*WHAT NEEDS TO BE DONE*: Lay out every line of the rows below as a numbered list, skipping any blank lines and leaving the pictures out.

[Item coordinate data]
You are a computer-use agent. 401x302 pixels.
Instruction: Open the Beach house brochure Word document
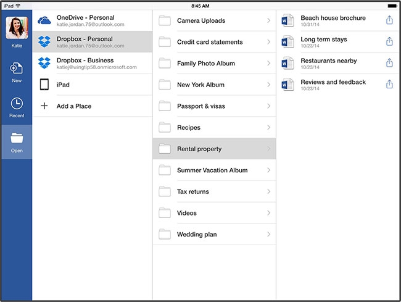click(x=333, y=20)
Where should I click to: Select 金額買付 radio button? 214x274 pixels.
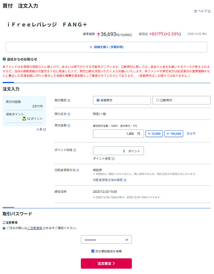click(x=98, y=100)
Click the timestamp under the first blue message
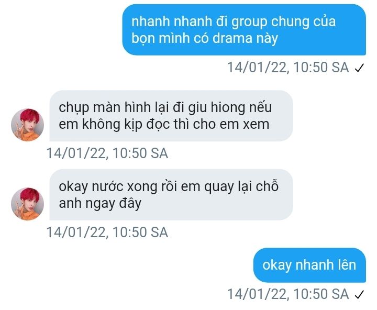377x310 pixels. coord(288,68)
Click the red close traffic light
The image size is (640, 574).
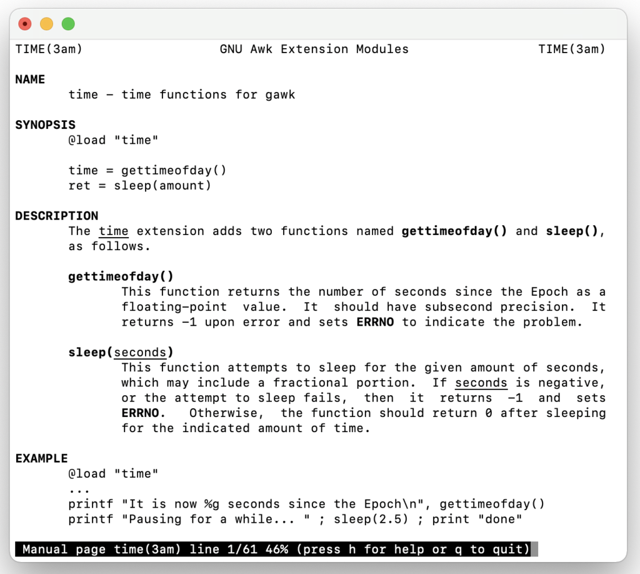[x=24, y=23]
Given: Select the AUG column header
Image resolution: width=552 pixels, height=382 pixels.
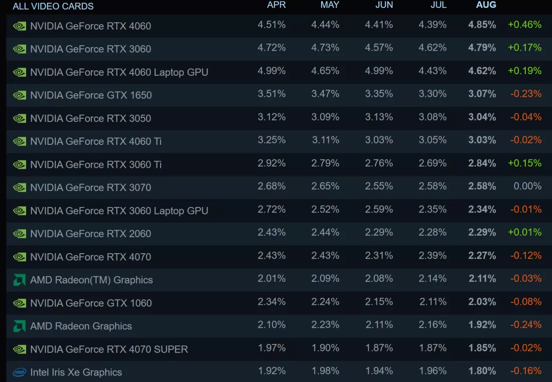Looking at the screenshot, I should tap(486, 5).
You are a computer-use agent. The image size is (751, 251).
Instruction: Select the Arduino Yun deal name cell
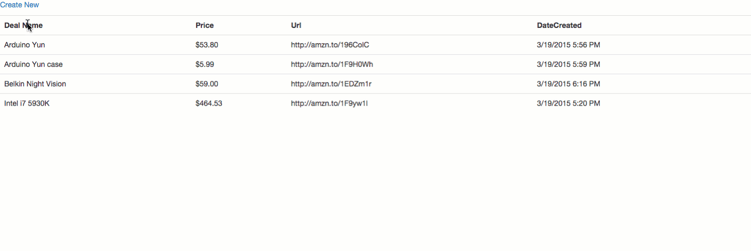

*SOLVED PROBLEM*:
1. You are a computer-use agent. 401x302 pixels.
2. Instruction: Open the Beach house brochure Word document
3. click(x=333, y=20)
4. Where should I click to: Select 金額買付 radio button? 214x274 pixels.
5. click(x=98, y=100)
6. Click the timestamp under the first blue message
7. 377x310 pixels. coord(288,68)
8. Click the red close traffic light
9. The image size is (640, 574).
10. [x=24, y=23]
11. Given: Select the AUG column header
12. Image resolution: width=552 pixels, height=382 pixels.
13. Looking at the screenshot, I should tap(486, 5).
14. You are a computer-use agent. The image size is (751, 251).
15. Instruction: Select the Arduino Yun deal name cell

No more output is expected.